Ach das wusste ich nicht.. Dann hätt ich mir das ja sparen können! Ich habe schon den ganzen Tag versucht kontakt mit DTMS nexnet zu bekommen auf Mails Reagiert keiner und Tele kommt immer nur ein Ab..


----------



## Der Jurist (16 Oktober 2007)

*AW: 0900-Rechnung mit Angabe falscher Telefonnummer ?*



Unregistriert schrieb:


> ....  Ich habe schon den ganzen Tag versucht kontakt mit DTMS nexnet zu bekommen auf Mails Reagiert keiner und Tele kommt immer nur ein Ab..


Versuche es  hier unter "Frühe Schreiben, spät gepostet".  Einfach blaue Schrift anklicken.
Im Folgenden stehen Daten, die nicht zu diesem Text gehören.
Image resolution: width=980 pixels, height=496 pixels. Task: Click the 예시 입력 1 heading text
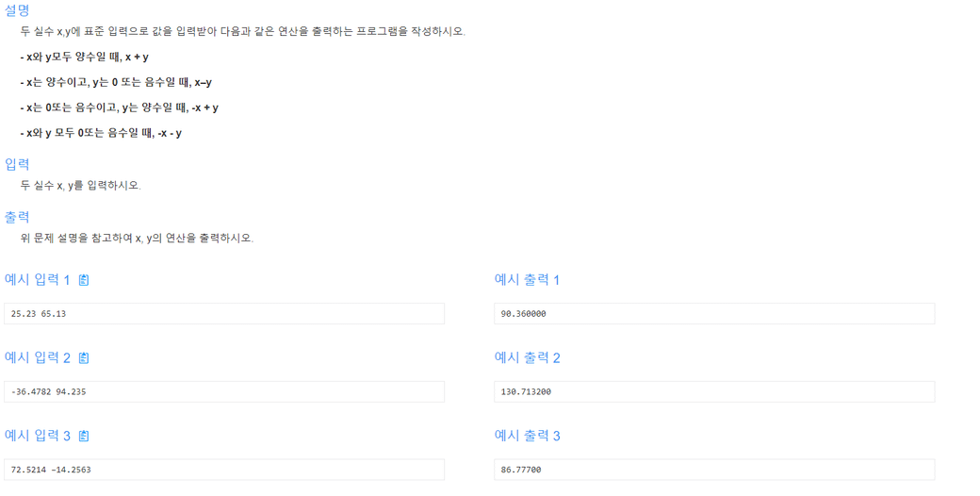[x=38, y=280]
In der Übersicht findest Du Links zu Musterschreiben und auch Verbindungsdaten.


----------



## Aka-Aka (16 Oktober 2007)

*AW: 0900-Rechnung mit Angabe falscher Telefonnummer ?*

Leider bist du nicht registriert... sonst könnte ich Dir einen persönlichen Ansprechpartner bei dtms sagen.
Sende bitte eine Mail an qm(at)dtms.de
QM steht für "Qualitätsmanagement" 

War das nicht dtms, die mal dieses tolle System mit der "virtuellen Empfangsdame" hatten? Das war so eine Eingabemaske, wenn man da als Frage geschrieben hat "ihr seid miese Abzocker", kam als Antwort "sie haben Probleme mit einer Mehrwertnummer?"


s.a.
http://www.service-nexnet.de/

[offtopic]
DANA hieß dieser "Lingubot"





(Quelle: aka-akas Archiv der Mehrwertskurillitäten)


> DANA: Neben dem „guten Ton“ habe ich zuerst jede Menge Daten und Fakten über dtms gelernt.


Hmm.


----------



## Unregistriert (17 Oktober 2007)

*AW: 0900-Rechnung mit Angabe falscher Telefonnummer ?*

Ich ich weiß ja nicht ist DTMS und nexnet ein und das selbe?? Bei mir steht DTMS gmbh Nexnet ich habe den drei mail geschickt an [email protected] keine Antwort. 

Ich weiß nicht mal ob das über einwahl mit dem Pc oder per Telefon pasiert ist..


----------



## Unregistriert (17 Oktober 2007)

*AW: 0900-Rechnung mit Angabe falscher Telefonnummer ?*

Danke für die mail adresse werd dort mal hin schreiben..


----------



## Unregistriert (17 Oktober 2007)

*AW: 0900-Rechnung mit Angabe falscher Telefonnummer ?*

Ich weiß gar nicht sogenau was ich Schreiben soll, ich habe mir die gepostetn schreiben angesehen.. Aber ich weiß ja nicht mal ob es über Internet oder bei ner weiterleitung beim Telfon dazu gekommen ist.. Bezahlt habe ich wie gesagt noch gar nichts.. laut Telekom sind bei mir aber Nummer wie 0900 usw gespert. 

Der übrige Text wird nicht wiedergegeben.